Super User Asked by GC_ on December 24, 2020
I was messing around with notepad++, but seem to find an easy way to do this. I think grep might work, but I an not totally sure how.
I have a file, that has certain tags, I want to find all of the tags, that have incorrect values. For example:
This is what most of them are.
<tag attr="1">Correct</tag>
However, I want to find all the ones with anything else in them.
<tag attr="1">Wrong</tag>
<tag attr="1">Incorrect</tag>
<tag attr="1">Gibberish</tag>
… etc, etc …
There are thousands of them, but I am just looking for bad ones. I don’t want to look at each manually.
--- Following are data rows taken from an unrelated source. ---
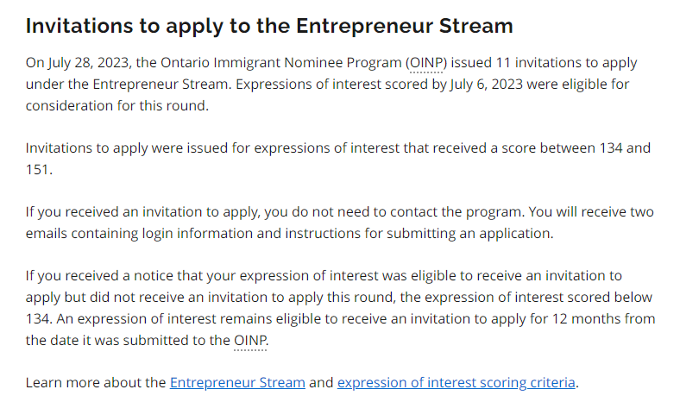
Task: Click the OINP abbreviation ending the last paragraph
Action: (x=249, y=341)
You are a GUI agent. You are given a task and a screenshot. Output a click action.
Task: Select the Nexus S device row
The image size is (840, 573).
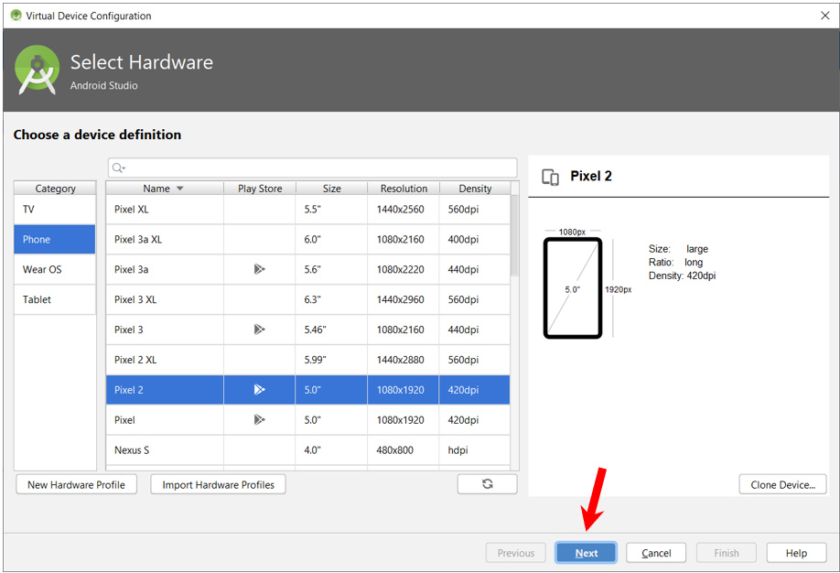[307, 450]
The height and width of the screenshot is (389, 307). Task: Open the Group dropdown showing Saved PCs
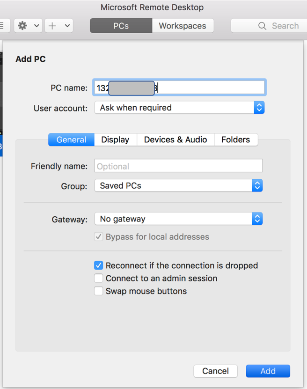click(257, 185)
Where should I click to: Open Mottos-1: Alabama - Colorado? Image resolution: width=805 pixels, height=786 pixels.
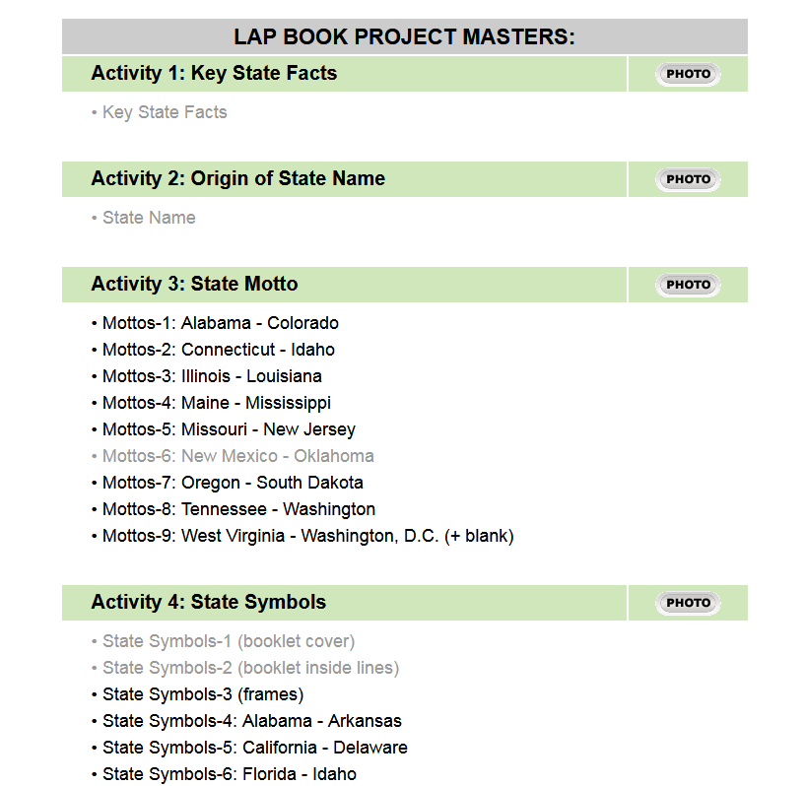(x=220, y=323)
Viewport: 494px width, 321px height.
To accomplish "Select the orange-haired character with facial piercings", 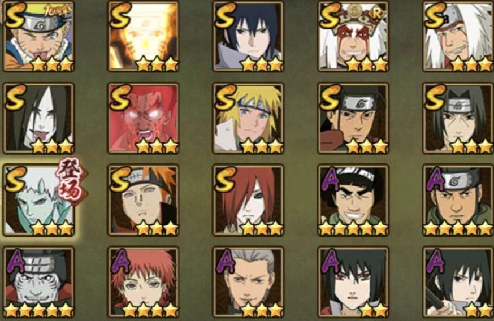I will click(x=144, y=200).
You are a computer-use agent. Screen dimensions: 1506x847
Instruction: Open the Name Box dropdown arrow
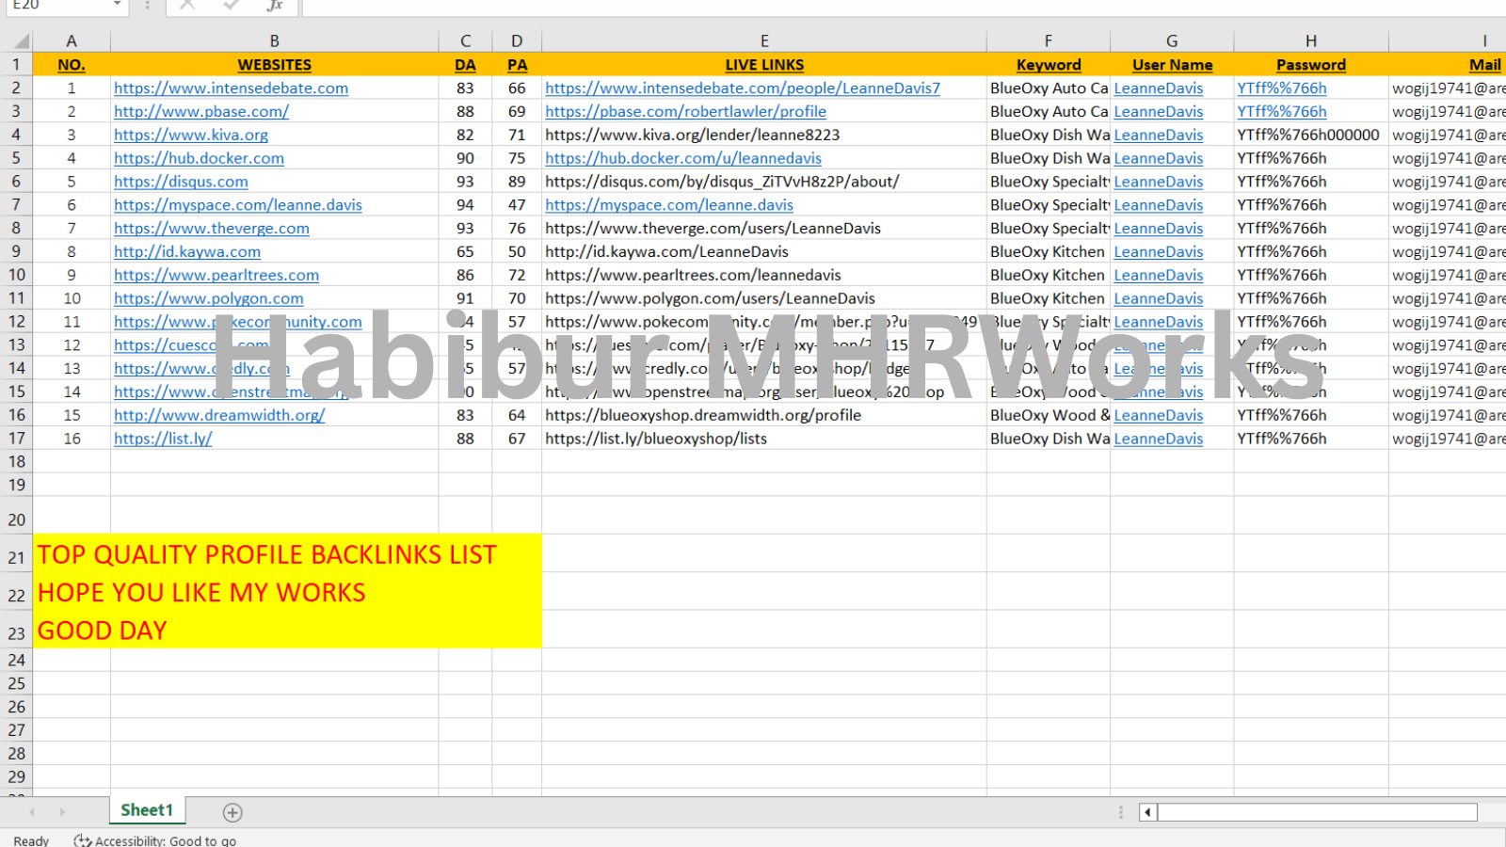pyautogui.click(x=117, y=6)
Also, more than on tag can be on the same line.
GC
It's better to use a XML parser, but, if you want to use Notepad++, this does the job:
<tag[^>]*>(?:(?!Correct|</tag>).)*</tag>
. matches newline
Explanation:
<tag[^>]*> # open tag
# Tempered Greedy Token
(?: # non capture group
(?! # negative lookahead, make sure we haven't after:
Correct # literally Correct
| # OR
</tag> # end tag
) # end lookahead
. # any character
)* # end group, may appear 0 or more times
</tag> # end tag
Screenshot (before):
Screenshot (after):
Correct answer by Toto on December 24, 2020
Find an XML editor that allows XPath searching (I use oXygen), and the query is then //tag[not(.='Correct')]
.
If you're doing anything with XML, you need to master XPath: working with regular expressions to process XML is inefficient, clumsy, and ultimately it gives the wrong answer - there will always be some way of writing the XML that defeats your regex. For example people doing this with a regex often forget that attributes can be delimited by single quotes rather than double quotes, or that a newline can appear before the ">" in a start tag.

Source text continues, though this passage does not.